Le réacteur à neutrons rapides refroidi au sodium BN-800 offre un aperçu de ce que seront les réacteurs innovants. Avec sa version antérieure, le modèle BN-600, et le réacteur rapide expérimental chinois, il s’agit de l’un des trois réacteurs à neutrons rapides actuellement en exploitation commerciale. Exploité en Russie depuis octobre 2016, il utilise un combustible à mélange d’oxydes, constitué de plutonium et d’uranium. De nombreux modèles de réacteurs innovants devraient fonctionner selon un principe physique analogue, repoussant ainsi les limites de la technologie électronucléaire. Pour en savoir plus sur les réacteurs à neutrons rapides, consultez cet article.
« Il va peut-être falloir encore attendre quelques années avant que la prochaine génération de réacteurs nucléaires de puissance soit exploitée commercialement, mais les progrès qui sont constamment réalisés dans le cadre des projets de recherche-développement sont très encourageants » se félicite Dohee Hahn, Directeur de la Division de l’énergie d’origine nucléaire de l’AIEA. « Dans notre quête d’un avenir où l’énergie sera propre, il est clair que l’électronucléaire a une contribution importante à apporter à la réalisation de cet objectif impératif. »
De nouveaux combustibles en vue d’une production accrue d’énergie mais d’une réduction de la quantité de déchets
Les scientifiques sont à la recherche de nouveaux moyens d’alimenter les réacteurs nucléaires. L’objectif visé est de limiter autant que possible les incidences des déchets nucléaires et de réduire les frais d’exploitation et de maintenance, tout en améliorant les performances des centrales nucléaires et en renforçant encore la sûreté nucléaire.
L’une des approches retenues repose sur le recyclage multiple de l’uranium et du plutonium présents dans le combustible nucléaire une fois irradié. Ce combustible recyclé pourrait alimenter les réacteurs nucléaires de la prochaine génération en permettant d’exploiter plus efficacement les ressources et de réduire le volume et la radiotoxicité des déchets nucléaires. Grâce au recyclage multiple, les réacteurs pourraient bien ne consommer pratiquement que du combustible usé recyclé au lieu d’uranium naturel nouvellement extrait.

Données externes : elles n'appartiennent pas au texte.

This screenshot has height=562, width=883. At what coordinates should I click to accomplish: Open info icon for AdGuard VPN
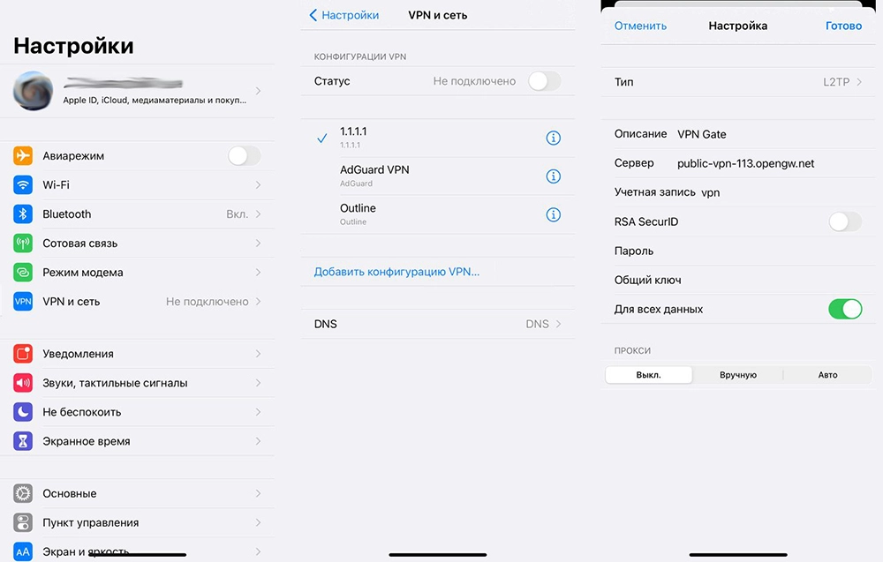click(x=554, y=176)
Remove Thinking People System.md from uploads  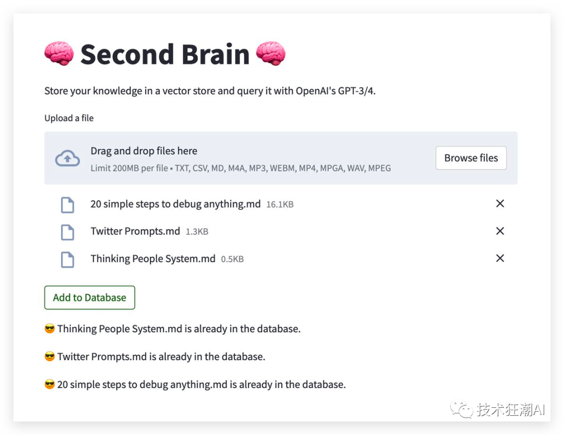click(x=500, y=258)
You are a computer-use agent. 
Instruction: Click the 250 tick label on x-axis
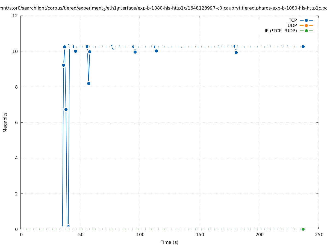click(319, 235)
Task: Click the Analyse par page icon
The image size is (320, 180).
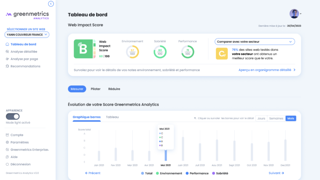Action: coord(8,59)
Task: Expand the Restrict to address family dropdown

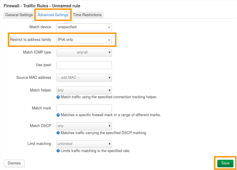Action: [x=84, y=40]

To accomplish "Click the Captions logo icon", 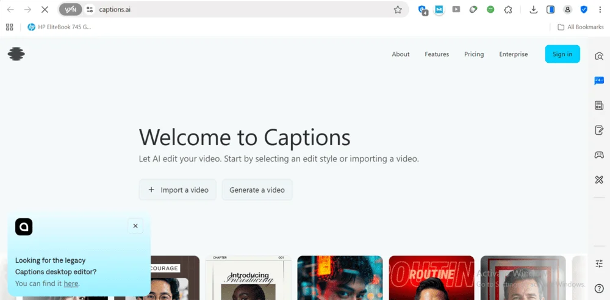I will pos(16,54).
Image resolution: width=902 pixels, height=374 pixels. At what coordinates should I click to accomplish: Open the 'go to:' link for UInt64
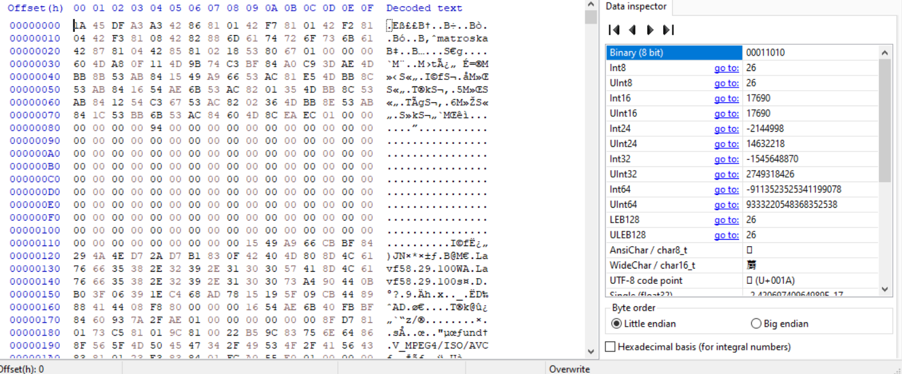pyautogui.click(x=726, y=205)
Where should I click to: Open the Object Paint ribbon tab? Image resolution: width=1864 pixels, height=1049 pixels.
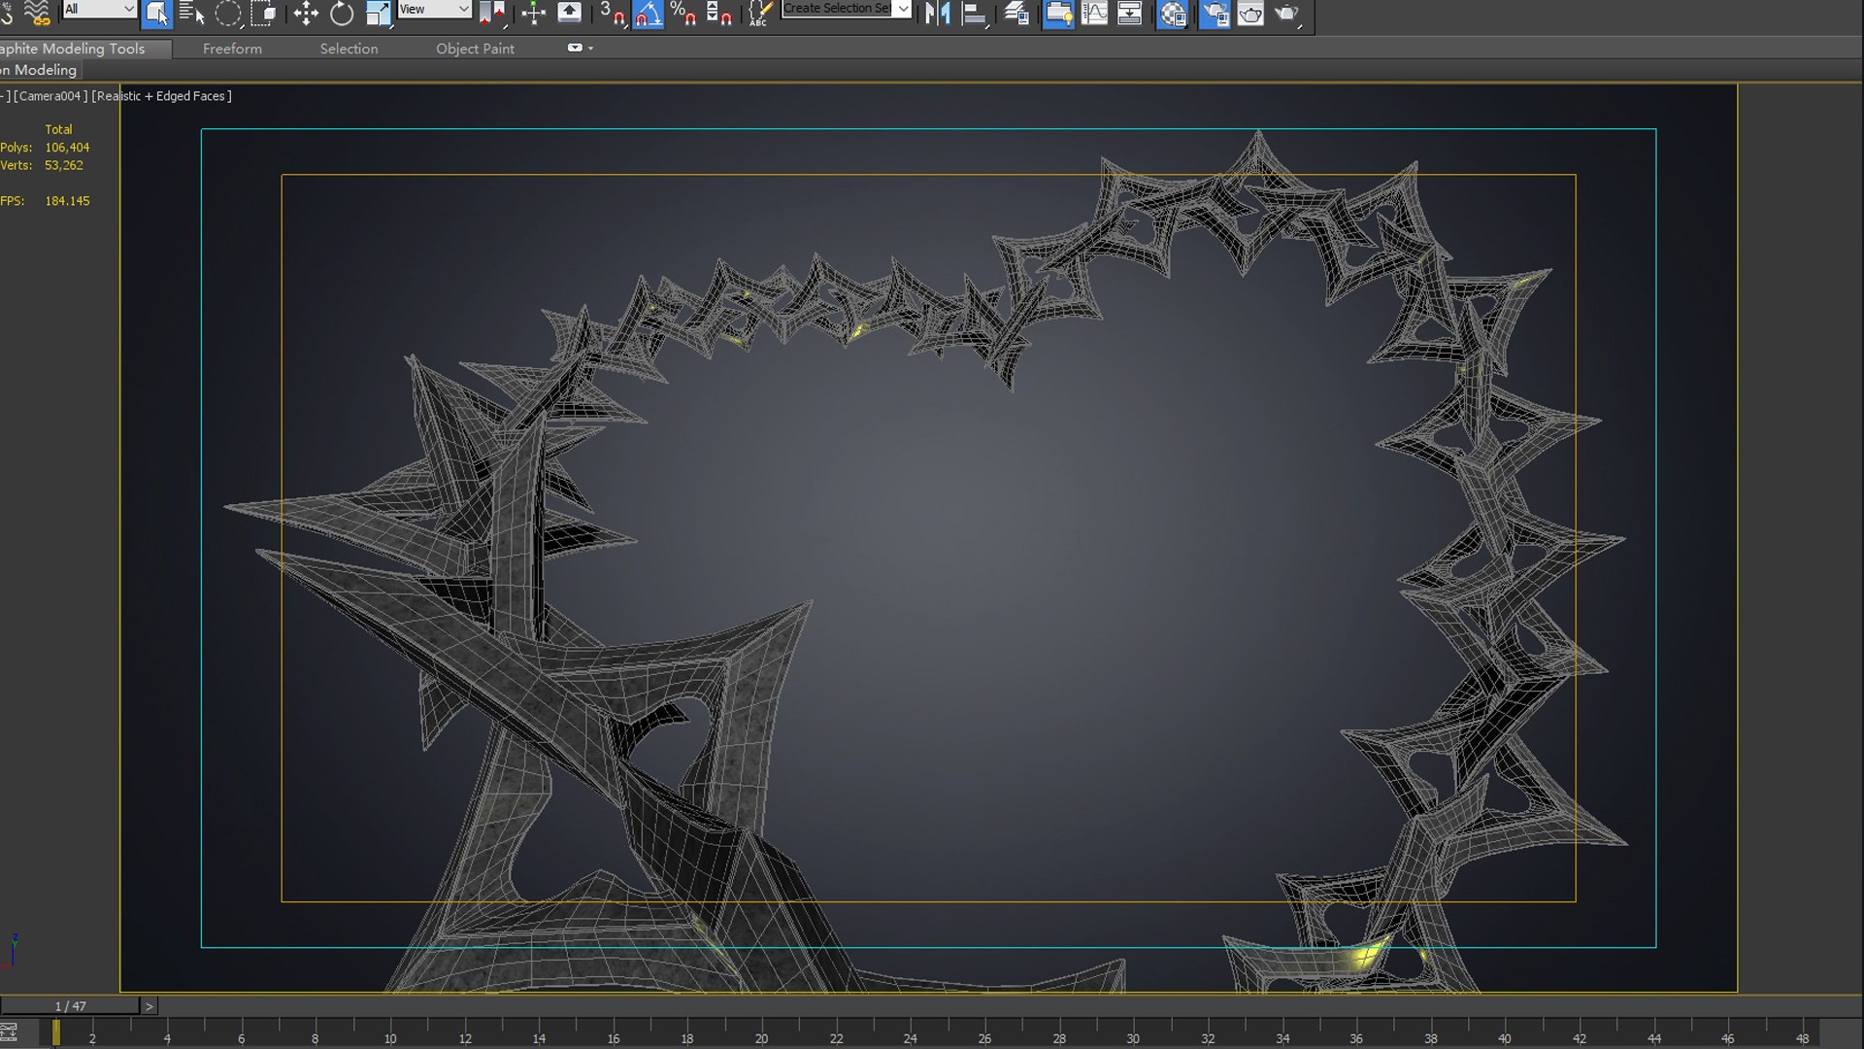click(x=475, y=49)
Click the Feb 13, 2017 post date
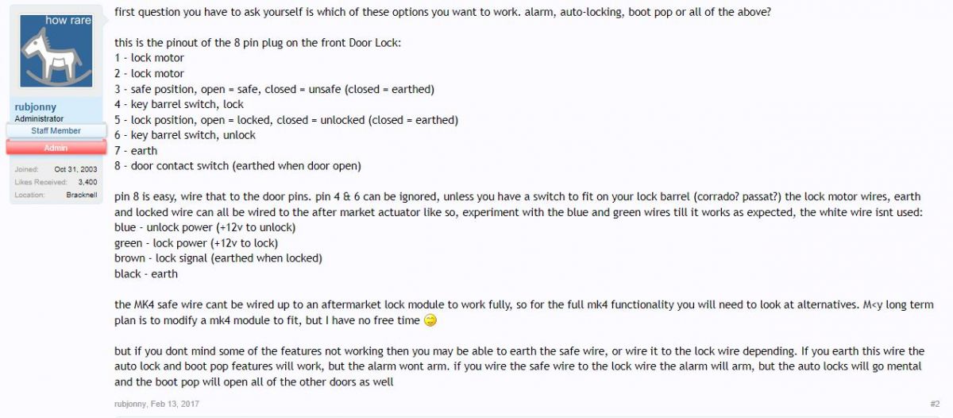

Destiné à des modèles de réacteurs actuels et futurs, le combustible résistant aux accidents est l’un des nouveaux types de combustible prometteurs à être actuellement mis au point. Associant des matériaux et un gainage (le tube externe qui enrobe le combustible) nouveaux et améliorés, il résiste mieux aux changements de température et aux conditions extrêmes auxquels il peut être soumis dans un réacteur. Il peut par exemple supporter une perte de refroidissement actif dans le cœur pendant beaucoup plus longtemps que les combustibles utilisés à l’heure actuelle.

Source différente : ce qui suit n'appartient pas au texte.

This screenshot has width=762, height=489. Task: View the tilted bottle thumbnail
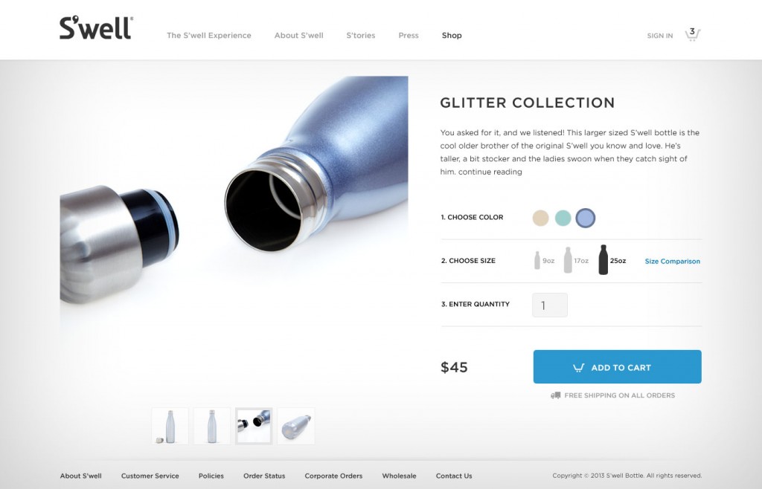[296, 426]
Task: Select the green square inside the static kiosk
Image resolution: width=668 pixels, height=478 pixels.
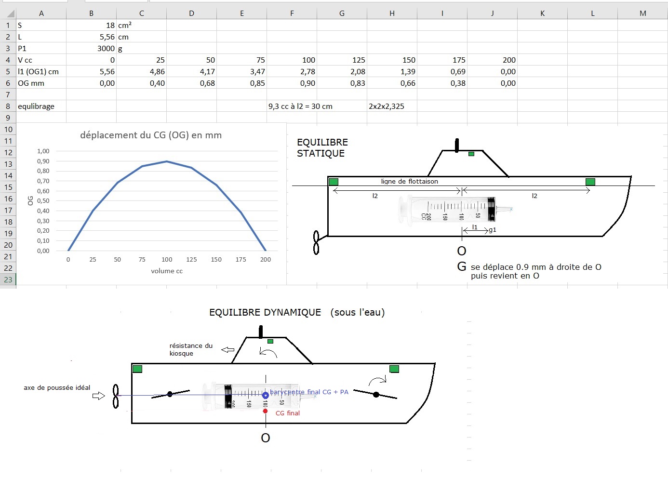Action: point(471,154)
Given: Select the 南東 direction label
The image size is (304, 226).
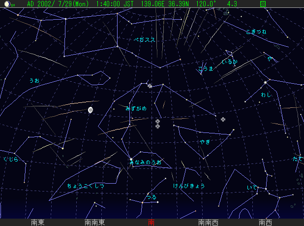Looking at the screenshot, I should point(38,222).
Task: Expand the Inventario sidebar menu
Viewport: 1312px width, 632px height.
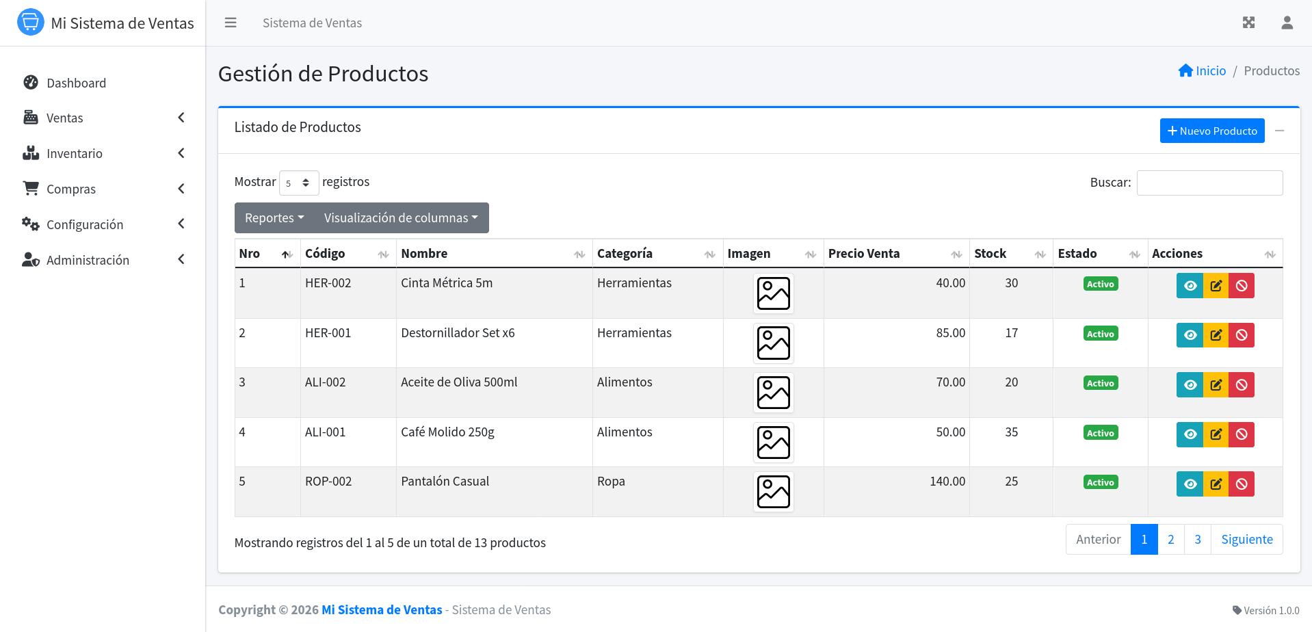Action: tap(103, 153)
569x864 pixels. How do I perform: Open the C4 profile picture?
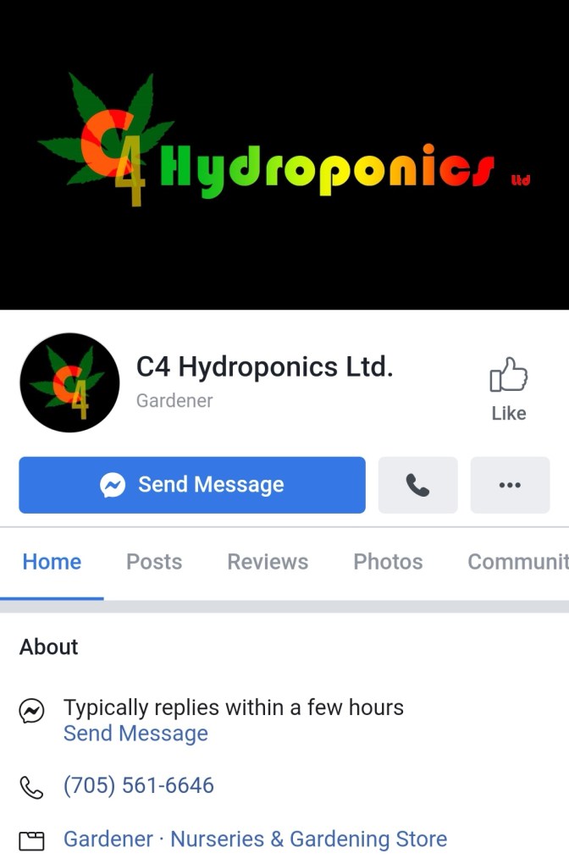click(69, 382)
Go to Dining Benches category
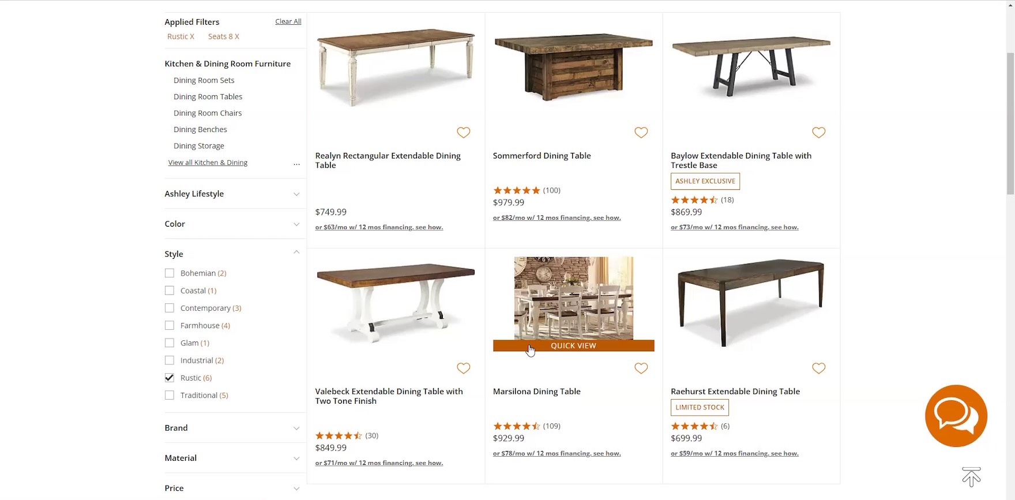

Les nouveaux types de combustibles destinés aux réacteurs avancés sont conçus pour séjourner plus longtemps dans le cœur, ce qui leur permet de produire davantage d’énergie et moins de déchets. Fabriqués à partir d’un mélange d’uranium et de plutonium de densité atomique plus élevée, enrobés de différents composés céramiques et insérés dans des gainages composés de métaux et d’alliages, ils ont pour but d’améliorer les performances du réacteur. De ce fait, ils se prêtent mieux à la surgénération, c’est-à-dire à la production de nouveau combustible dans les réacteurs à neutrons rapides pendant l’exploitation. Par ailleurs, comme les types de matières qui les composent transfèrent plus efficacement la chaleur, leur température globale est moins élevée et devient plus homogène, un atout pour la sûreté.